CVR-Lib last update 20 Sep 2009

How to use the Classifiers.

Types of Classifiers

All classifiers follow the same principle. First, they are trained using some kind of training data. The trained classifier can then be used to classify new data, i.e. to assign the same label to the new data as to the most similar training data.

Three different categories of classifiers exist in the LTI-Lib:

The first category includes all algorithms that are trained without knowing the proper labels or results for each training pattern. Clustering algorithms are included here, although most are not designed for later classifying new data. Supervised classifiers are trained knowing the expected result for each training pattern. They are divided in two groups: sequence classifiers work on time series whereas instance classifiers work on n-dimensional vectors.

All classifiers have four essential properties:

The results of the classification are returned in an ouputVector. This object contains labels and corresponding recognition values. These can often be interpreted as probabilities. Section Output Vector gives details about this data structure.

Helper Classes

Progress Objects

The progressInfo object gives information on how many steps an algorithm will take until finished and how many have already been accomplished.
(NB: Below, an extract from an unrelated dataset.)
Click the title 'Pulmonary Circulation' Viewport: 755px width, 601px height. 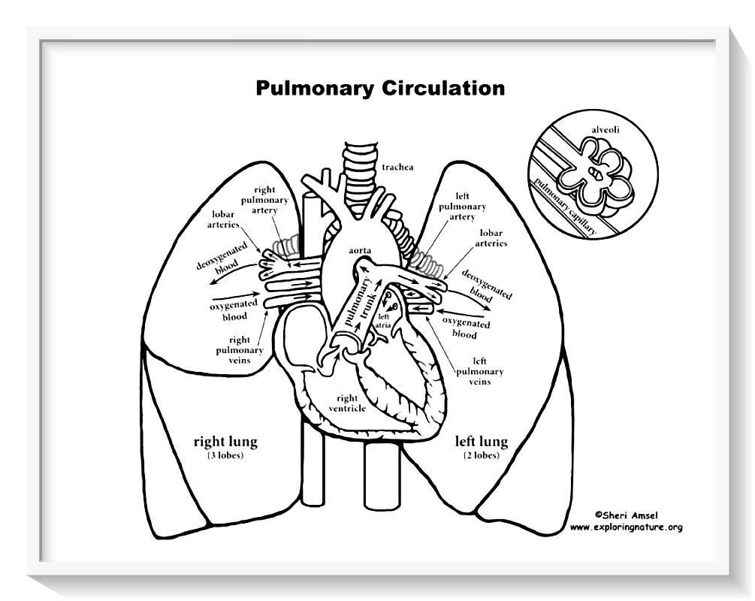pos(379,88)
Also the name of the classifier is usually given. The following progress infos exist:

Parameters

The parameters of the classifier class define an enumeration eDistanceMeasure which is used to specify which distance is used in the classifier. Options are the L1 and L2 distances.
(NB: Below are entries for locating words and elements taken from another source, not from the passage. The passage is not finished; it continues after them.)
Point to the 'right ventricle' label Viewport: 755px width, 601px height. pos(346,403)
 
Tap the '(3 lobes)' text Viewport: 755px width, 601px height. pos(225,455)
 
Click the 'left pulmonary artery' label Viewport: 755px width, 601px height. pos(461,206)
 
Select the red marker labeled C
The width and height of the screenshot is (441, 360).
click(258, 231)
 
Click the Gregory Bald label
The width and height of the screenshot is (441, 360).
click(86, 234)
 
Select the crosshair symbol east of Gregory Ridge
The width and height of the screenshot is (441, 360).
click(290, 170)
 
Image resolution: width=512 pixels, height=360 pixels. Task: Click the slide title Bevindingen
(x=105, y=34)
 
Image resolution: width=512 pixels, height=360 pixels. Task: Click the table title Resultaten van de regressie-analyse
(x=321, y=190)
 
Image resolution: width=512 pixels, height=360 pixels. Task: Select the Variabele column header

See also cvr::classifier::parameters.

Output Vector

The output vector is the result of a classification, i.e. calling the classify method of a classifier. It assigns values to the labels. In the case of supervised classifiers these labels where supplied by the user during training. In case of unsupervised classification the classifier usually assigns labels from 0 to C-1 with C the number of classes found.

Output vectors can be the final result of a process. In this case they are usually displayed by an application or used for statistical analysis of the classification process. For the later the classificationStatistics functor can be used. It is also possible to combine the results of several classifiers using the combination functor.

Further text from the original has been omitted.